Panfilov Parkı'nın ucuna dek gidip Nasreddin Hoca Türbesi'ni andıran
pembe kapıdan çıkıyorum. İleride yer alan sahipsiz ama büyük binanın içine
girmeyi deniyorum ama kapı bir türlü açılmıyor. Meğer Kırgızistan'ın meclisiymiş
burası. Nöbetçi bile yok kapıda. Meclis binasının karşısındaki boşlukta ise
Lenin heykeli. Eskiden Ala Too Meydanı'nda yer alırken buraya nakledilmiş. Gerçi
Lonely Planet heykelin bulunduğu yer için gözden uzak bir yer diye yazsa da
meclisten çıkar çıkmaz tam karşınızda yer alıyor.
Meclis solumuzda kalacak şekilde ilerliyor ve sağa
sapıyoruz. Solumuzda daha doğrusu biraz gerimizde içinde pek çok yazar ve
şairin yer aldığı bir park daha var. Güzel bir yer. Sağ tarafımızda tam da Ala
Too Meydanı'nın karşısında bir Ulusal Tarih Müzesi ve Kırgızların efsanevi
savaşçısı Manas ‘ın bir kaide üzerindeki heykeli var.
Tarih Müzesi'nin etrafı çevrili. Tamirat var gibi görünüyor ama
binanın kapısı açık. Bir ihtimal diyerek Yaradan'a sığınıp içeri giriyoruz. İn
cin top oynuyor. Bir üst kata çıkıyoruz hiç bir şey yok. Karşıdan bir işçi
gelip yanımızdan geçip gidiyor ama bir şey dediği de yok. Görecek bir şey
bulamayacağımızı anlayınca dışarı çıkıyoruz. Tam çıkarken kabininde uyumakla
meşgul olan nöbetçi memur uyanıyor ama o da bir şey demeden uykulu gözlerle
bize bakıyor.
Yolun karşısına geçip ana meydanın
diğer yarısına ulaşıyoruz. Mantıken burada
magnet vb hediyelik eşyalar bulabiliriz. Ama doğru dürüst açık bir dükkan yok.
Ana caddede dümdüz ilerleyerek ikinci sağdan giriyoruz. Burası şehrin araca
kapalı ana yürüyüş yolu Erkindik Caddesi.
Bişkek'te, ana caddelerin hemen hepsinde, sağlı sollu
menfezler var. Bunlarda dağdan gelen sular bulunur ve yazın ferahlık
oluştururmuş. Erkindik'te bunlardan iki tane var. Neredeyse asırlık ağaçlar
upuzun caddede yürüyüşünüze eşlik ediyor burada. Aklınıza gelecek her türlü
gerekli gereksiz satışçı burada bulunuyor. Biz ise yolun başındaki “expres
mantı” dükkanına giriyoruz.
Nihayet Türkçe konuşan birilerine denk geldik. Kırgız
Türkçesi ama kendinizi verirseniz anlaşamamanız için bir neden yok. Kımız
burada da yok ama mantı var en ucuzundan. Kıymalı yerseniz etin burada da bıçak
sırtı olduğunu söylemeliyim. Rezene yada pazılı olan da fena değildi. O yaprak
neydi diye anlaşamadık. Az bir masrafla ayrılıp yürümeye başladık.

Verilen malzeme:
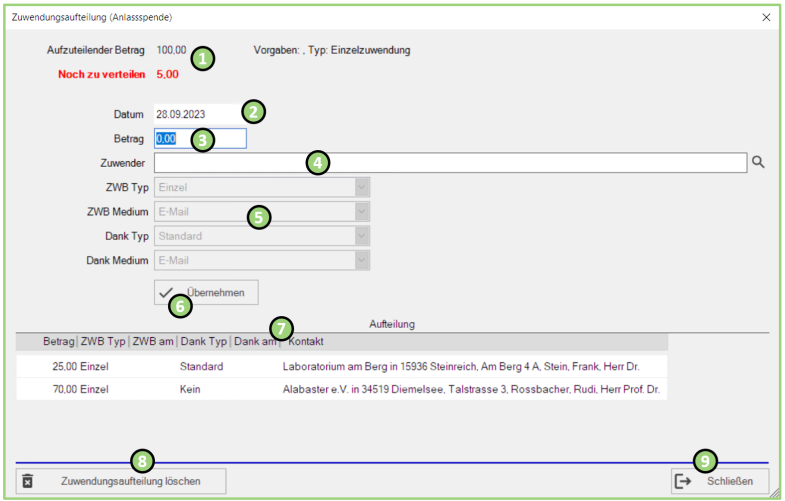Select the Dank Typ column header
Viewport: 785px width, 501px height.
point(203,342)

Kısa alıştırma 1:
Okuma metnine göre aşağıdaki soruları cevaplayın.
(a) Lenin heykeli eskiden nerede yer alıyordu?
(b) Şehrin araca kapalı ana yürüyüş yolunun adı nedir?
(c) Bişkek'teki menfezlerde ne bulunur?
Kısa alıştırma 2: Okuma metninde "Nihayet Türkçe konuşan" ile "ayrılıp yürümeye başladık." arasındaki bölümü, bu ifadeler de dahil olmak üzere, "Kımız" adını "Ayran" olarak değiştirerek yeniden yazın.

Alıştırma cevabı 1:
(a) Ala Too Meydanı'nda.
(b) Erkindik Caddesi.
(c) Dağdan gelen sular.

Alıştırma cevabı 2:
Nihayet Türkçe konuşan birilerine denk geldik. Kırgız
Türkçesi ama kendinizi verirseniz anlaşamamanız için bir neden yok. Ayran
burada da yok ama mantı var en ucuzundan. Kıymalı yerseniz etin burada da bıçak
sırtı olduğunu söylemeliyim. Rezene yada pazılı olan da fena değildi. O yaprak
neydi diye anlaşamadık. Az bir masrafla ayrılıp yürümeye başladık.